== AIM OF THE EXERCISE ==
Write out the piece on HPV and cancer below exactly, starting with "So here’s the" and going on through "that proves it.".

Segment Start: PASSAGE PROVIDED

DrPal, tell us more about HPV and cancer

OK, if you insist. This comes with the usual caveat directed at scientists that I know this is oversimplified, but I wish to reach the largest audience possible. Feel free to correct my mistakes, but please don’t bother me about oversimplification.

So here’s the deal. Several decades ago, it became scientifically fashionable to believe that most cancer had a viral cause. This belief coincided with the discovery that some viruses do cause cancer. And while it turns out that most cancers are not caused by viruses (probably), many of them are. Viruses can cause cancers in a number of ways, but since you said you were interested in HPV (human papilloma virus) we can use this as an example.

First, there is no scientific question about the causal relationship between HPV and cervical cancer (and certain oral cancers, anal cancers, and penile cancers, but we’ll use cervical cancer as shorthand for all of them). There is excellent epidemiologic evidence to support this, and virologic evidence that proves it.

Now that we’ve got that out of the way, how does this cancer virus thing work?

First of all, we need a very basic understanding of what “cancer” is. Cancer refers to hundreds of different diseases that have one thing in common—uncontrolled growth of cells that are no longer restricted to their usual place of residence.

Segment End: PASSAGE PROVIDED
Segment Start: DATASET ENTRIES

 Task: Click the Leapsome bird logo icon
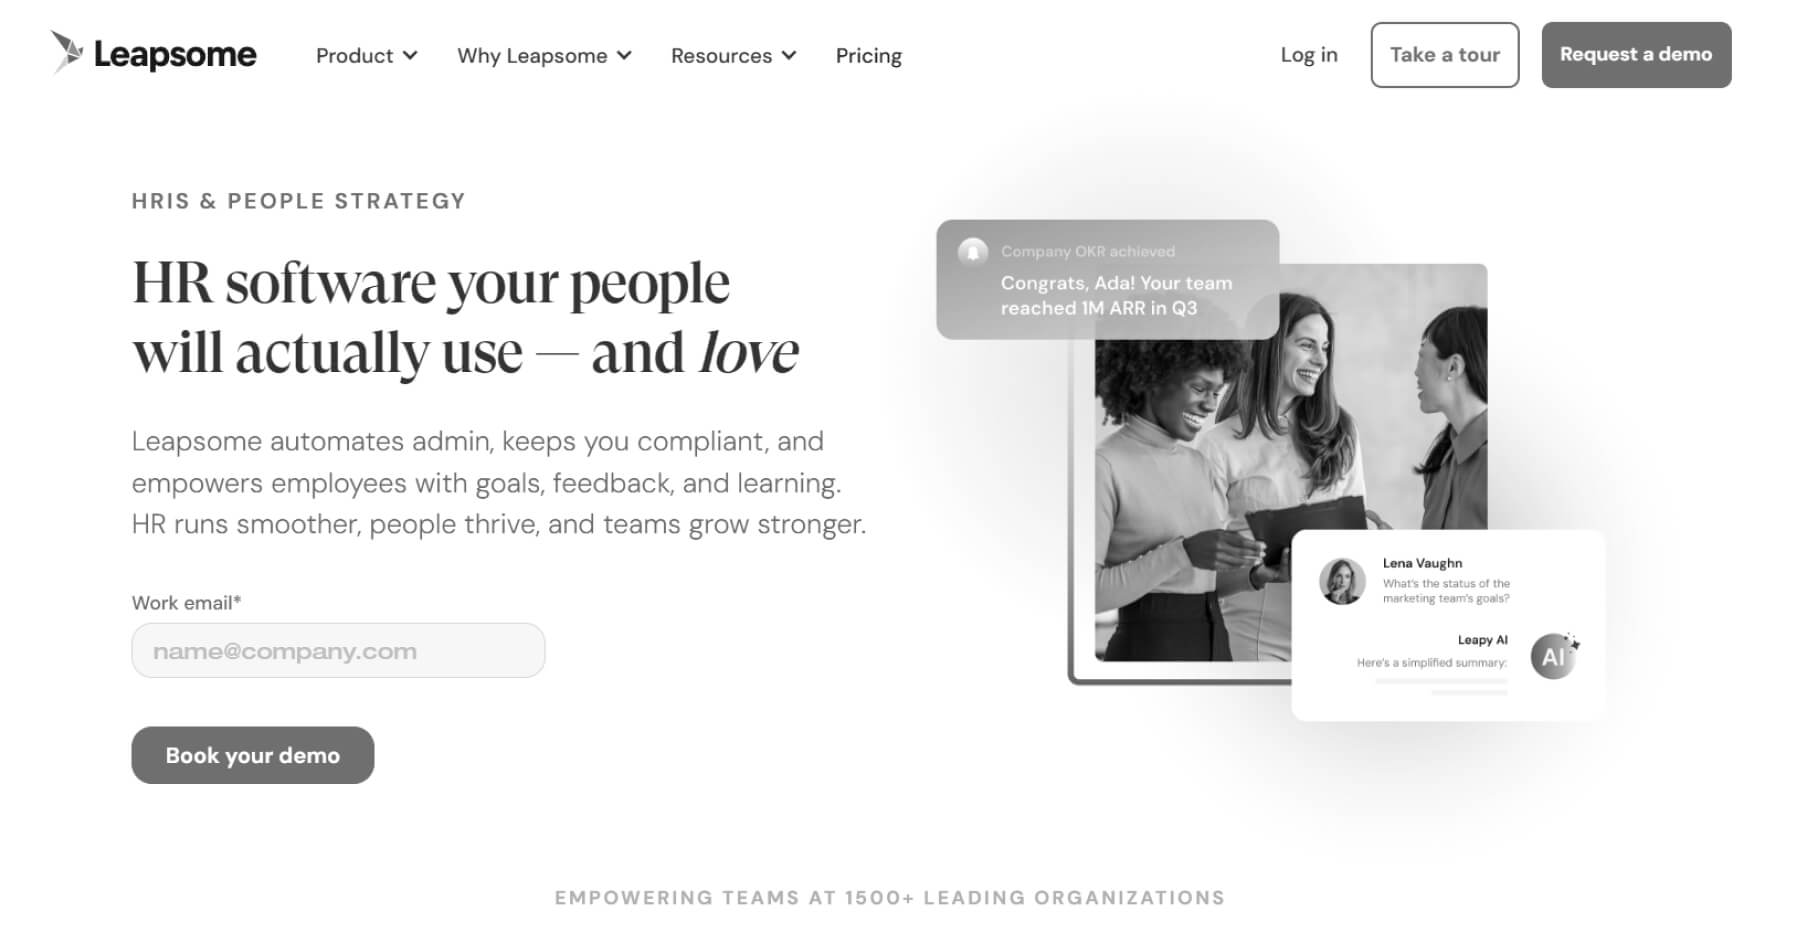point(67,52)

Segment End: DATASET ENTRIES
Segment Start: DATASET ENTRIES

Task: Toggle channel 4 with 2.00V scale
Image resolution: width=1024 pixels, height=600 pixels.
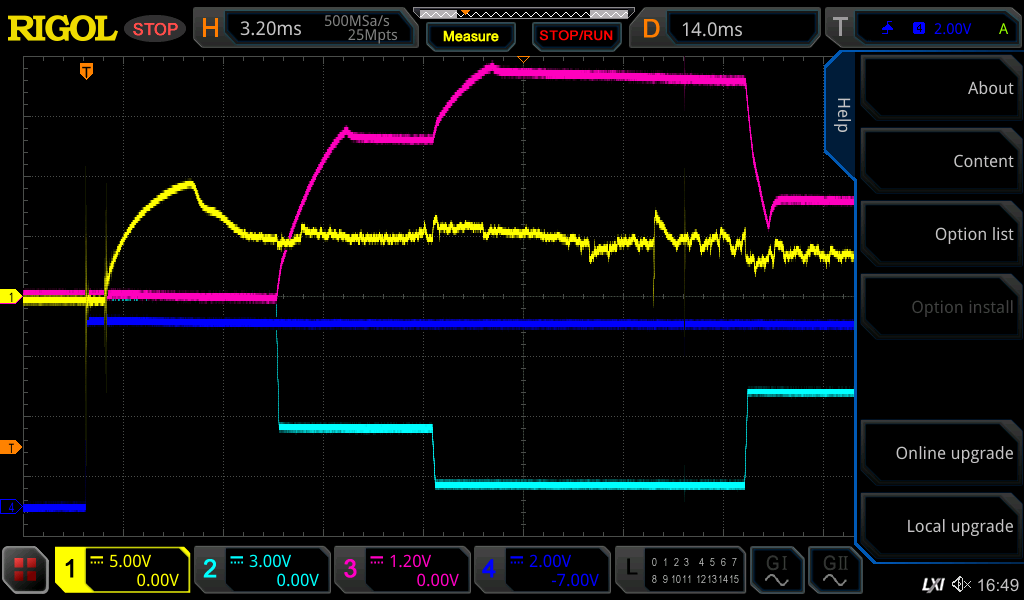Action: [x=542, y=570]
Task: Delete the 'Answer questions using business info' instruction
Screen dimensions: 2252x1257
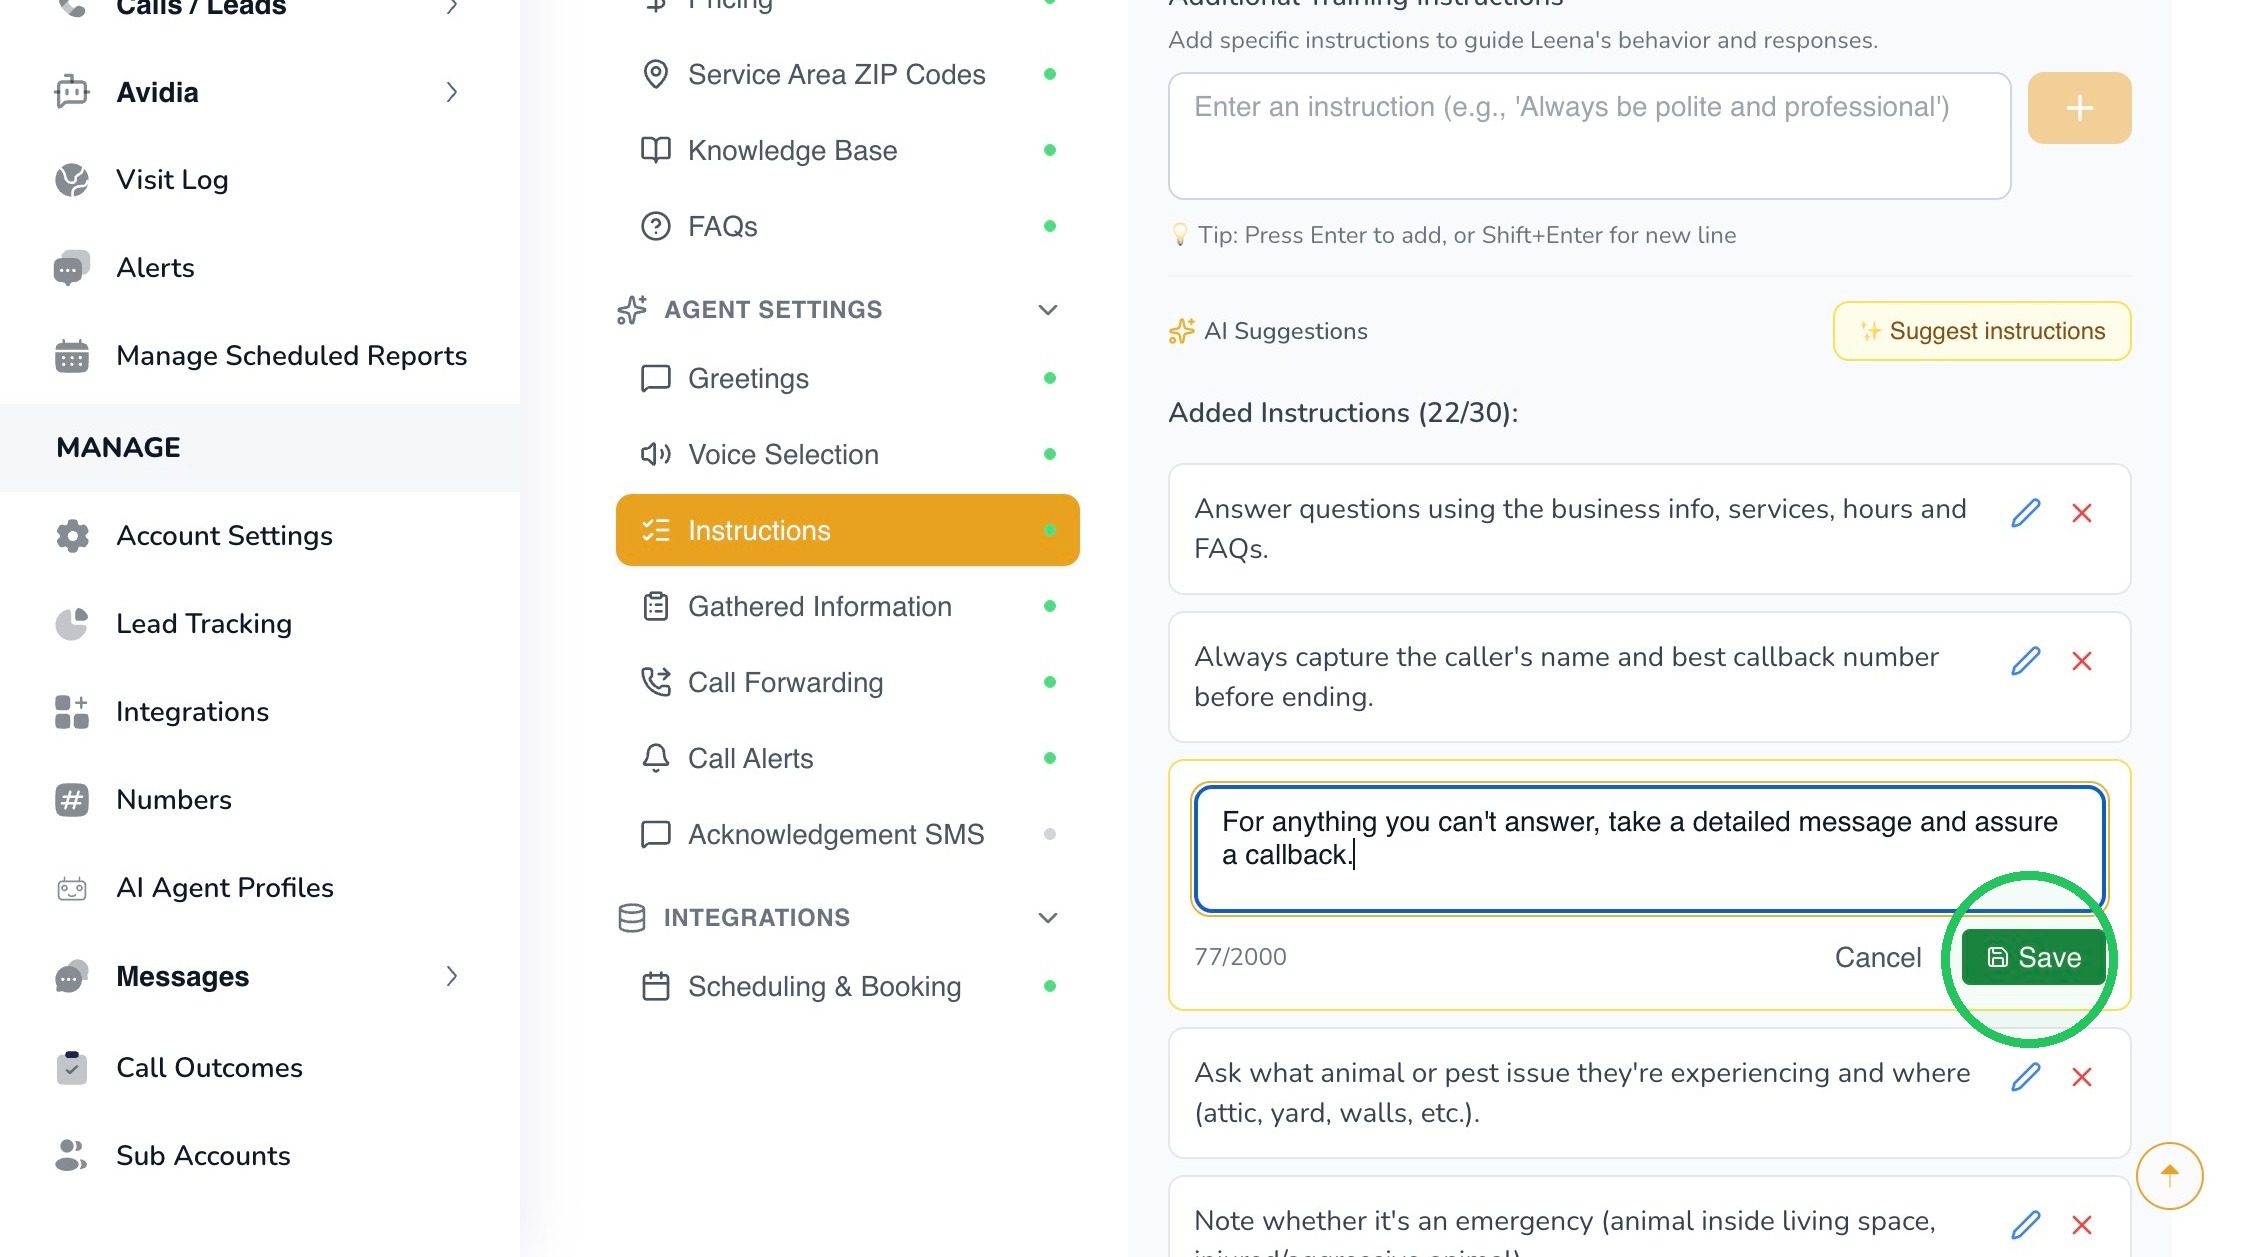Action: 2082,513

Segment End: DATASET ENTRIES
Segment Start: DATASET ENTRIES

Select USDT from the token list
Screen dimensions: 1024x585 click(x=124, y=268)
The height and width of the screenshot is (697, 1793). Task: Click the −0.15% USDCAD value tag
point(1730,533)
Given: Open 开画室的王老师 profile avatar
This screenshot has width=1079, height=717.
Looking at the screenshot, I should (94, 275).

Segment End: DATASET ENTRIES

== RESULT OF THE TASK ==
So here’s the deal. Several decades ago, it became scientifically fashionable to believe that most cancer had a viral cause. This belief coincided with the discovery that some viruses do cause cancer. And while it turns out that most cancers are not caused by viruses (probably), many of them are. Viruses can cause cancers in a number of ways, but since you said you were interested in HPV (human papilloma virus) we can use this as an example.

First, there is no scientific question about the causal relationship between HPV and cervical cancer (and certain oral cancers, anal cancers, and penile cancers, but we’ll use cervical cancer as shorthand for all of them). There is excellent epidemiologic evidence to support this, and virologic evidence that proves it.